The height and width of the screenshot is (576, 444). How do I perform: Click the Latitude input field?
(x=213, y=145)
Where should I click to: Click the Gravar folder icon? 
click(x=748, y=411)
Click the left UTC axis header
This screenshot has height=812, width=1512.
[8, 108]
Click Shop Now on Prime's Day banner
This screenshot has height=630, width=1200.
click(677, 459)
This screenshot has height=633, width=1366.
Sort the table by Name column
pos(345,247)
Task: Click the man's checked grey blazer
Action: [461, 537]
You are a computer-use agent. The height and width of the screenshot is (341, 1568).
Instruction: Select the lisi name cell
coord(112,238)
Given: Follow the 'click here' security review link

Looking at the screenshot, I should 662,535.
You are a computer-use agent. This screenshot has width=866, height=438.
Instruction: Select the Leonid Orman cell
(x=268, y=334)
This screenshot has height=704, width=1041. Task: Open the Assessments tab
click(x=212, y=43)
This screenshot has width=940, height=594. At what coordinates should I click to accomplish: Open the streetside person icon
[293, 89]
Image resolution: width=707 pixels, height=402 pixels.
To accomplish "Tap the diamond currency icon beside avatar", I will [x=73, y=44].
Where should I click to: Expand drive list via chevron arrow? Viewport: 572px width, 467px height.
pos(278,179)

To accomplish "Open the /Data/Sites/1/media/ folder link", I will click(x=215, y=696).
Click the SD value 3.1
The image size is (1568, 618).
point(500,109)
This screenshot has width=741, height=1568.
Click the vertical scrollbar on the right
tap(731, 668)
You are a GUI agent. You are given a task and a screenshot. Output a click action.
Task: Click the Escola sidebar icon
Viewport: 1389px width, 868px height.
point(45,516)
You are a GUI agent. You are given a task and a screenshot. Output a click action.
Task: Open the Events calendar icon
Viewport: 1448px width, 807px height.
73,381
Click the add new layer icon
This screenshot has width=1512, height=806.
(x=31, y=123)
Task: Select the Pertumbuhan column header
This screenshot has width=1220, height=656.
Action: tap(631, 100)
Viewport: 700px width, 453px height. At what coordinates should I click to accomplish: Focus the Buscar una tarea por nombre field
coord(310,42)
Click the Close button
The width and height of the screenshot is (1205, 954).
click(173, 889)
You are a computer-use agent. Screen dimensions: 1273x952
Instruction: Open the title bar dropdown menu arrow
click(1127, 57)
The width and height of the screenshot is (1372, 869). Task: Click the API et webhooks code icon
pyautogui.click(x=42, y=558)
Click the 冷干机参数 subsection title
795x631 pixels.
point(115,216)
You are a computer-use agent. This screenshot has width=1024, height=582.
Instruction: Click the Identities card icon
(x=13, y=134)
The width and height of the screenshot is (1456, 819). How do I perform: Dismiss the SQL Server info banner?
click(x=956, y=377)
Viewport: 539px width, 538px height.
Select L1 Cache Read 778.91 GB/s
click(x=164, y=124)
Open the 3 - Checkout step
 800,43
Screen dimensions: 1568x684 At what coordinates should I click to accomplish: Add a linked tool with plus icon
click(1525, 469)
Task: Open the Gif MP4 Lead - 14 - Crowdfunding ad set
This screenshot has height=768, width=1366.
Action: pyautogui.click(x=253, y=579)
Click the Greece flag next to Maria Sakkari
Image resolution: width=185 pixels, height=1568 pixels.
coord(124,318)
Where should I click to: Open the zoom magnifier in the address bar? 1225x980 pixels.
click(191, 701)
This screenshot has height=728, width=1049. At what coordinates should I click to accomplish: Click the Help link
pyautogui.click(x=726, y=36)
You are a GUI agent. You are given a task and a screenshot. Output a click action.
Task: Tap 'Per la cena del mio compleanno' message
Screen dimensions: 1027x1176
================
** ESERCIZIO **
Raccogli dai record qui sopra ogni riga che contiene la stringa "Viewport", tenendo conto di maiuscole e minuscole.

** RISPOSTA CORRETTA **
Where should I click to: Expand drive list via chevron arrow? Viewport: 572px width, 467px height.
Viewport: 1389px width, 868px height.
Viewport: 1448px width, 807px height.
Viewport: 700px width, 453px height. At what coordinates should I click to accomplish: Focus the Buscar una tarea por nombre field
Viewport: 539px width, 538px height.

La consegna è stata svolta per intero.